Ya que no había más alimento, decidí comerme todas las palabras: me leí el diccionario entero. La idea era no saltarme ninguna entrada: ¿cómo decidir de antemano que algunas no merecerían la pena?
La tentación de ir y venir de una letra a la otra como cualquier usuario del diccionario era fuerte. Se trataba de leerlo en orden estrictamente alfabético, para no perderse ni una sola de sus migajas. El efecto producido era aturdidor.
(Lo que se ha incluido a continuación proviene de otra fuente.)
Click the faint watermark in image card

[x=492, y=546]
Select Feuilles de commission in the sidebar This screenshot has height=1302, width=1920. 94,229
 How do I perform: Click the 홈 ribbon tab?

Fue así como me percaté de una injusticia enciclopédica: algunas letras eran más interesantes que sus vecinas. La más apasionante era la letra A: ¿acaso se debía al lado pérfido señalado por Rimbaud? ¿O era simplemente debido a ese poder turbador, a esa energía de los principios?
Sospecho que esa lectura tenía un objetivo suplementario, que en aquella época no me había confesado: el deseo de no permitir que mi cerebro se dispersara todavía más. Cuanto más adelgazaba, más sentía que se derretía lo que me hacía las veces de espíritu.
Quienes hablan de la riqueza espiritual de los ascetas merecerían sufrir anorexia. No hay mejor escuela de materialismo puro y duro que el ayuno prolongado. Más allá de determinado límite, lo que entendemos por alma se marchita hasta desaparecer.
Esa miseria mental del ser desnutrido resulta tan dolorosa que puede provocar reacciones heroicas. Hay en ellas tanto orgullo como instinto de supervivencia. En mi caso, eso se tradujo en faraónicas empresas intelectuales, como leer el diccionario de la A a la Z.
Sería un error ver en la anorexia una inteligencia propia. Sería bueno que esa evidencia fuera finalmente asumida: la ascesis no enriquece el espíritu. Las privaciones carecen de virtud.